To this was added accountability (we were accountable to the group and the leader), prayer (we learned how to pray following the ACTS pattern), giving testimony (we were required to write our personal testimony of salvation to use as a tool for sharing our experience in faith), Scripture memorization (I believe we memorized 60 verses and organize them by topic so that we could draw them out of our memory to defeat temptation.) These aspects of the cirriculum were practiced as well as studied. In addition to this, we studied how the believer is supposed to live in faith, how the Body of Christ (Church) is supposed to operate, how to study the bible. We learned about spiritual gifts and stewardship. We learned how to evaluate preaching or other christian materials against biblical truth and sound doctrine.
I’m not saying that the NAV 2:7 cirriculum is unique, or perfect. What I am saying is that for me and my wife, it was very effective at getting relatively new christians to go much deeper in the faith. Since then I have been in other types of groups, some that were mostly social, others that were mostly bible study oriented. I have been a part of a community group where the membership was somewhat transient and I have been part of short term groups and more permanent groups.
Discipleship groups are different from community groups. Mark Howell is right – depending on who you see as your customer, and what you think the purpose of these groups are, you will tune the groups differently. If community outreach is your number 1 as it is in many fast growing churches, you will have one kind of cirriculum and committment and leadership training around your group ministry. If your number 1 is discipleship or spiritual formation, you will have completely different cirriculum, committment and leadership training.
There is no good reason other than planning and mission, that a church cannot have both types of groups. However, the discipleship or spiritual formation oriented groups will be disruptive to the community outreach groups – because of the higher committment, people will not want to be in both types at the same time. Also, I recommend having some “bar” that small group leaders have to climb/leap over – in terms of their own spiritual formation. It is one thing to form groups quickly, but it is completely another to have people whom you haven’t “qualified” leading others. I still see group leadership as a first order shepherding role and as such requires minor qualifications of “elder”. I recognize that in order to “scale” group formation to meet the demands of rapid growth, many churches have found it necessary or beneficial to have a lower bar for leaders, making them less facilitators and more hosts.
This brings me to a suggestion: The Small Group Continuum!
- introductory groups (short term or transient membership) – has a low committment bar, and can help the unchurched get comfortable with home groups.
- the host led group for community outreach – long term connection and community with a low leadership bar and a reasonable committment bar for participants
- the facilitator led group for beginning spiritual formation – can be shorter term – 3-6 months, but leadership bar is high.
- the teacher led group for bible study – usually long term, high committment, high leadership and are a path for growth from host led group as the group grows togther in Christ
- the discipleship group lead by a fully qualified leader/coach – part of a leadership development process, leaders are teacher/elder candidates committment is high – formation rate is low.
For this to work, you need a way to help leaders to level up to qualify to lead each level of group.

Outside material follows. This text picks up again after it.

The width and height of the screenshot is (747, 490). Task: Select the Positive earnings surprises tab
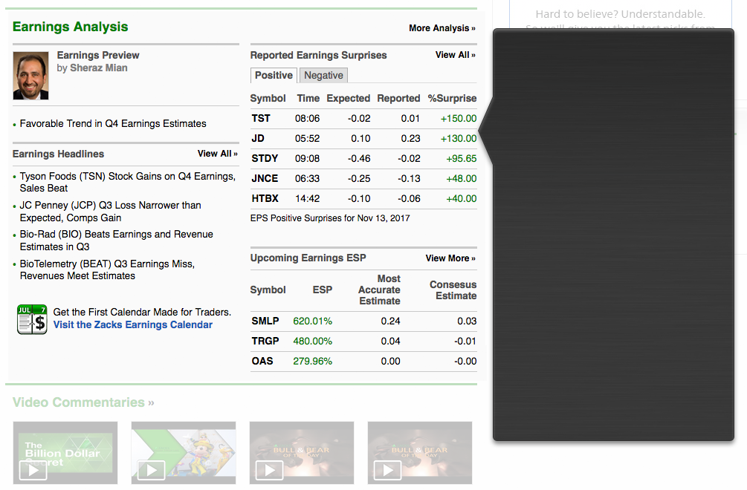pos(274,75)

As people become more comfortable they move into inner rings of spiritual formation and accountability. I think that most churches (and small group ministers) see the need for one or two types of groups. Churches that default to a higher bar for leaders miss the growth oriented groups, and churches that default to a lower bar for leaders tend to miss the formation oriented groups. We all understand that larger churches need ministry programs that scale beyond their facilities. Small group ministries are a common answer to that need. But the one size fits all group ministry that most churches establish, misses a point – which is: one size rarely fits all.